On landing in Progreso, Mexico on the 13th of March, the crew of the Gunny were well taken care of by Senor Felix Lejeune, the Norwegian Vice Consul of that port. Not being able to find the med hotel accommodation in Progreso, he took them to nearby Merida. According to Lawson four of the men were hospitalized, and others were treated by a doctor who visited their hotel in Merida. Their hiatus from commercial shipping would be short lived – by the 23rd of March, 10 days after their arrival, they would have returned to Progreso, where transportation to the US was awaiting them in the form of the shuttle tanker Bertha Brovig, a fellow Norwegian ship of 2,415 gross tons and dimensions of 316′ x 47.5′ x 19′. (The Bertha Brovig was ultimately sold to TMM, or Transportacion Maritima Mexicana of Vera Cruz and re-named Merida in 1961. She was sold for scrap 7 years later – Warsailors.com). The trip from Progreso to New Orleans took between the 24th and 28th of March. It was reported in the Eastern Sea Fronteir Diary and survivor statements that only 11 survivors landed from the Gunny, suggesting that one man remained in Mexico, presumably hospitalized. From New Orleans the remaining survivors made their way to New York, where on the 8th of April Captain Henrichsen and two of his crew were interviewed in a maritime hearing as mentioned.

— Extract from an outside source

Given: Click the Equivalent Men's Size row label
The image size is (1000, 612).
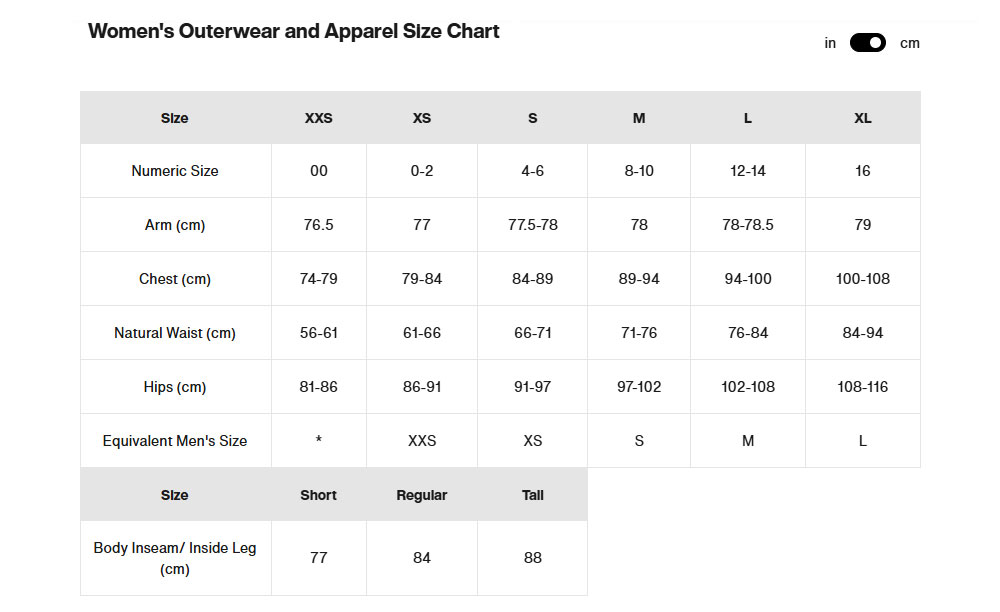Looking at the screenshot, I should 175,441.
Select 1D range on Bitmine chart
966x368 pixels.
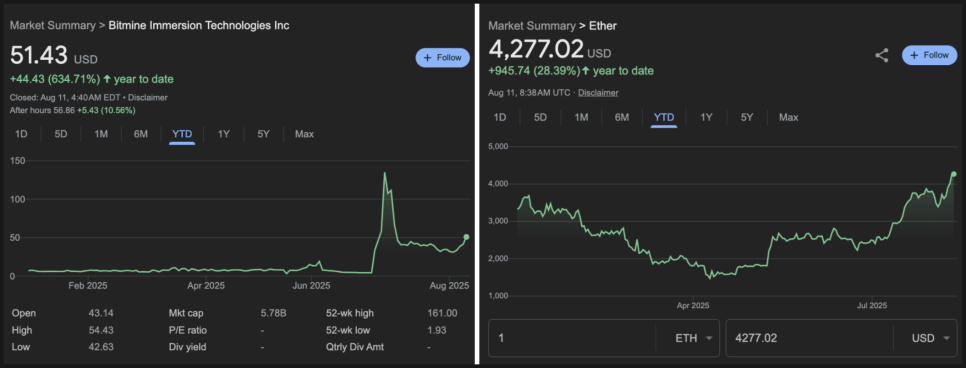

It is interesting to note that the men in the lifeboats were not idle during or after the attack, and their witness statements have made it though the decades, recording what they saw. Lawson writes that though they did not actually see a torpedo or a submarined, “none of them doubted that it had been a torpedo that had caused the sudden explosions” and indeed the log books of U-126 corroborate this. More enigmatic, however, is the following radio log entry from the ESF diary, which is included in the Survivors Statements dossier for the Gunny in the US National Archives (NARA2):
“Master GUNNY interviewed at Merida. States on 7th March while adrift on raft in approximate position lat. 26-03 S. [sic – meant N.], Long. 67.57W., heard violent explosion and swa [sic – meant “saw”] water hurled into the air about 10 mild away. Is positive it was torpedoed ship. ALUSNA MEXICO CITY C 182335”. The author has combed events of 6th and 7th March and cannot conclusively connect this sighting and its position with an event that corresponds with the location. The Finzi attacked an unkown tanker with torpedos that day but far to the east. The OA Knudsen was in a duel for her life with U-128 but again that was far to the West, off Abaco. U-126 reported sighting a US military convoy a bit to the west of this position at that time according to the ESF diary, however there is no report of any activity or interaction between the two forces.
Ships were sunk on that day, just not in that position. One possibility is that the very large blue whales which migrate southwards to mate and breed North of the Greater Antilles during winter were swimming not far from the survivors in the raft, and one or more of them breached, creating a large splash and loud sound. Though it must have been much closer than 10 miles, such an event might have seemed like a larger explosion further off. It is just a possibility but based on research to date which comprehensively tries to account not only for all ships struck by U-Boats in the great area mentioned, but to details many of the ships and naval vessels simply transiting the area, there is no known attack that this author can connect to Captain Henrichsen’s reported sighting.